The Mercantile Marine War Medal was established in 1919 and awarded by the Board of Trade of the United Kingdom to mariners of the Merchant Navy for one or more voyages through a war or danger zone during the course of the war. Men who served in coastal trades, such as pilots, fishermen and lightship crews also qualified for the award of the medal. It was also awarded to those who had served at sea for not less than six months between 4 August 1914 and 11 November 1918. Recipients also qualified for the award of the British War Medal.

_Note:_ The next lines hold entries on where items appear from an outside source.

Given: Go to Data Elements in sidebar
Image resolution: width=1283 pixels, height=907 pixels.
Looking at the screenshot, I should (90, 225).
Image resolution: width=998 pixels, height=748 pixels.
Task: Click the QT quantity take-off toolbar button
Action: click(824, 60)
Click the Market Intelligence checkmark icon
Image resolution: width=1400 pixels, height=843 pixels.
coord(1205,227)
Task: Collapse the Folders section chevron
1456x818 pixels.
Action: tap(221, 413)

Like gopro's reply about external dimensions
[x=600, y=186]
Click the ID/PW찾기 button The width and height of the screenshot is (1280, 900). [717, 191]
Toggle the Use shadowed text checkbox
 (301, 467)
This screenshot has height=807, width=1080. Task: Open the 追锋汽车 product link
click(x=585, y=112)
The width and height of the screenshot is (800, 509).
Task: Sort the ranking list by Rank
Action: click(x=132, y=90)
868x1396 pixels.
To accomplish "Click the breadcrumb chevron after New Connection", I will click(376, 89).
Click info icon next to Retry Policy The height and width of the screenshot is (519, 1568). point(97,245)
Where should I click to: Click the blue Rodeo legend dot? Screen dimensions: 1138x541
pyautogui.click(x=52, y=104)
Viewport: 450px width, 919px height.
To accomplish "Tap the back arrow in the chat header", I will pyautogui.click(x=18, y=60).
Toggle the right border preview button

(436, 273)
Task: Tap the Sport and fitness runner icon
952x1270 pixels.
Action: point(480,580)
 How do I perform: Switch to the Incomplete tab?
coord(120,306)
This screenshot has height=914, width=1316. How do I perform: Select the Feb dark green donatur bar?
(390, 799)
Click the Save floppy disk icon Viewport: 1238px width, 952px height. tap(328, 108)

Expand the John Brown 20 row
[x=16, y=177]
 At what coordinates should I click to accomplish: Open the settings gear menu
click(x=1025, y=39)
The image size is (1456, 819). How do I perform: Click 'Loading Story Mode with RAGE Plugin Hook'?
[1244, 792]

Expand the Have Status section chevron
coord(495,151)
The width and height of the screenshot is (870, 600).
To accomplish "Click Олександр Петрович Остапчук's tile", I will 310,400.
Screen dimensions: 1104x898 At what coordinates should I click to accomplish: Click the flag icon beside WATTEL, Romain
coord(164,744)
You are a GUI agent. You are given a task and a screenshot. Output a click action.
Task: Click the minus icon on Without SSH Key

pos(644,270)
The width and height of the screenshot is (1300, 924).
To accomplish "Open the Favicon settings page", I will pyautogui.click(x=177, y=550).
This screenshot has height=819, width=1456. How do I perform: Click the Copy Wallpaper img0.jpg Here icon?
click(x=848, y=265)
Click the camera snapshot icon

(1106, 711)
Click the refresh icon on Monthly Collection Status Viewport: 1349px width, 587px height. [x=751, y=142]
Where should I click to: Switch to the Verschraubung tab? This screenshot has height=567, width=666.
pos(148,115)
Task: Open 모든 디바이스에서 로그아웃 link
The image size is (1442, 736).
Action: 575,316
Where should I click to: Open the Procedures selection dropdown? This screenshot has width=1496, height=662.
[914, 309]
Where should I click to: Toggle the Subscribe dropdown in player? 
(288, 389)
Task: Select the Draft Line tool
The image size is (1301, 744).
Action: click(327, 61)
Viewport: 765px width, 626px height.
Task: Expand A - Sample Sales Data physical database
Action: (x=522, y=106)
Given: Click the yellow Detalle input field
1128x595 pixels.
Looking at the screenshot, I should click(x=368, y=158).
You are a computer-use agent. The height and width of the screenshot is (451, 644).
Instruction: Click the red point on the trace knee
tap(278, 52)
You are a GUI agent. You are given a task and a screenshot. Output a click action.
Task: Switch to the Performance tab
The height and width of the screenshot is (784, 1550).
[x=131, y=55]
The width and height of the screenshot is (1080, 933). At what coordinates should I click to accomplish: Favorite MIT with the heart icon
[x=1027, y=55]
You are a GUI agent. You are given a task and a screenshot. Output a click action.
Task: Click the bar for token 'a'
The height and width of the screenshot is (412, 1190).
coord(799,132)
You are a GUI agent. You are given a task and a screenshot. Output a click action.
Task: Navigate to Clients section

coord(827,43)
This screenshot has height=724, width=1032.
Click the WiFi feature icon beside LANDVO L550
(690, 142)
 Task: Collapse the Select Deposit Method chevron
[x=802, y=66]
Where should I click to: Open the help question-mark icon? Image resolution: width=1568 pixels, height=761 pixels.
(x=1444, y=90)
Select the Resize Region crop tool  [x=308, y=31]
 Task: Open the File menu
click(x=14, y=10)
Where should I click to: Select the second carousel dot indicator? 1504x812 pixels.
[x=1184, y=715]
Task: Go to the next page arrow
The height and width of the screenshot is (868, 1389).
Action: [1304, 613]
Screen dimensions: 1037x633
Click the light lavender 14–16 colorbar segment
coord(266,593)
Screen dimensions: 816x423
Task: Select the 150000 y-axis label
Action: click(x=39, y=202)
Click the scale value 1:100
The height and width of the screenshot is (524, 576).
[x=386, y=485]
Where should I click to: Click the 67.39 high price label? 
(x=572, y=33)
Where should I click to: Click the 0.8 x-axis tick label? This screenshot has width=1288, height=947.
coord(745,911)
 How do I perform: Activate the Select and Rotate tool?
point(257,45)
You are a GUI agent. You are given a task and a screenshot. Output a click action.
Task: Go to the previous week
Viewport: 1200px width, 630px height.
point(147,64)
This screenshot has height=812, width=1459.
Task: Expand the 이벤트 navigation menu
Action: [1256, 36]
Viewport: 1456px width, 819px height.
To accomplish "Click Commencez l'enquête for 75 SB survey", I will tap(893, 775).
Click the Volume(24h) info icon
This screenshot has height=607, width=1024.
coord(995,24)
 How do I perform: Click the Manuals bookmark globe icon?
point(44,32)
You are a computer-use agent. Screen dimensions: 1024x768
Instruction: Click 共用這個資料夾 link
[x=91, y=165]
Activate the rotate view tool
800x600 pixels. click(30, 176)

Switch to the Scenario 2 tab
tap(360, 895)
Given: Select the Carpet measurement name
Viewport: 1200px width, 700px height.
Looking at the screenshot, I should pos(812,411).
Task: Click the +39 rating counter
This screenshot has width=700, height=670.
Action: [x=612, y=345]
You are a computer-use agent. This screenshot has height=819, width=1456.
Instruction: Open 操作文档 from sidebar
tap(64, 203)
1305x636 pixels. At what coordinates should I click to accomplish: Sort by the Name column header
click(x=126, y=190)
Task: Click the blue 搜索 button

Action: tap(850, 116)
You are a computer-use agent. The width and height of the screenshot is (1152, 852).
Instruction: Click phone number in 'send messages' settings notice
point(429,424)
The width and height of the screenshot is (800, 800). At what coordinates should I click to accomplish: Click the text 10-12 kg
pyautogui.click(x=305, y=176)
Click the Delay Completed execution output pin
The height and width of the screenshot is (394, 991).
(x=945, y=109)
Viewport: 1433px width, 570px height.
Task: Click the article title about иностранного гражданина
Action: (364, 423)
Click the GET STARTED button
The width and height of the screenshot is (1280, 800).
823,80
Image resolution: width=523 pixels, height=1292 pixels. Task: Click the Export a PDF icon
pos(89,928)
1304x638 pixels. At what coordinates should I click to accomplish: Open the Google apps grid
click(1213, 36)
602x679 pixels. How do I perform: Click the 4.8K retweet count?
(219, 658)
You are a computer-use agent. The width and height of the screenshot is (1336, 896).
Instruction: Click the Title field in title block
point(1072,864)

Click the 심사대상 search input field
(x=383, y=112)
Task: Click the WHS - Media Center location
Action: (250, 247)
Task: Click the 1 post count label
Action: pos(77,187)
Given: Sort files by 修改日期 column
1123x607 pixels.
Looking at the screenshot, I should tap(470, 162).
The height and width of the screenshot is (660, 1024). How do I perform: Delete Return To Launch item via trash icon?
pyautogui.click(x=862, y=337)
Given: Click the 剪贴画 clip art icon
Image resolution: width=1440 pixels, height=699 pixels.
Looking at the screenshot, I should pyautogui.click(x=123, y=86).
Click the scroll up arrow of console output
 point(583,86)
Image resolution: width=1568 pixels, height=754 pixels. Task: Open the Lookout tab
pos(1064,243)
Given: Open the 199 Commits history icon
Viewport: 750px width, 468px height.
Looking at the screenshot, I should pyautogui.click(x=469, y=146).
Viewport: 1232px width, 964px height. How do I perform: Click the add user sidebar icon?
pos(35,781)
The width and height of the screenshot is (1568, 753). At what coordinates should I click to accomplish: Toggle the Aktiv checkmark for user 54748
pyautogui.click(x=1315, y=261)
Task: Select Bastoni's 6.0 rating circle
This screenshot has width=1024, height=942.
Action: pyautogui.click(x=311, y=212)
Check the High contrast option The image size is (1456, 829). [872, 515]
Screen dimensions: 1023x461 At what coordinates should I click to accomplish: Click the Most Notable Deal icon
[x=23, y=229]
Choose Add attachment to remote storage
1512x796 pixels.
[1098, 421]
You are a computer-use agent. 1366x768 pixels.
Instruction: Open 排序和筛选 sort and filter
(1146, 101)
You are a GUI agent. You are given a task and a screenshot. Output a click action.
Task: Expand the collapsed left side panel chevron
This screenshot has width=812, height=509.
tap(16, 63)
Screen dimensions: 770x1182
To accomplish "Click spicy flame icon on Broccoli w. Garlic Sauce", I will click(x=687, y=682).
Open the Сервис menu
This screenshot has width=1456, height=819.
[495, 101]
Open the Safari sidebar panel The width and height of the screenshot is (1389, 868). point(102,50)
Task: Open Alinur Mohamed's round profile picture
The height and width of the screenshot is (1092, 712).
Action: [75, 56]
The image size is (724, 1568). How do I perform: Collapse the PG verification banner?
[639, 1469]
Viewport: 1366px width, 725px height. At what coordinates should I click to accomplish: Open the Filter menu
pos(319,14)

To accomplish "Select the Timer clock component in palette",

The medal is 36mm in diameter, made of bronze, and shows George V on the obverse (front), surrounded by the abbreviated Latin text GEORGIVS V BRITT. OMN:REX ET IND:IMP meaning ‘George V King of all Britain and Emperor of India’. The reverse shows a merchant steamship ploughing through heavy seas, with an enemy submarine sinking on portside and a sailing ship in the background. The exergue (space at the bottom below the line) is inscribed, in three lines, FOR•WAR•SERVICE, MERCANTILE•MARINE and •1914–1918•. Around the rim is a laurel wreath. The ribbon is 32 mm wide, silk, with a wide green band, a white band and a red band, representing a ship’s starboard and port running lights with the masthead steaming light in the centre.

Just over 133,000 medals were awarded.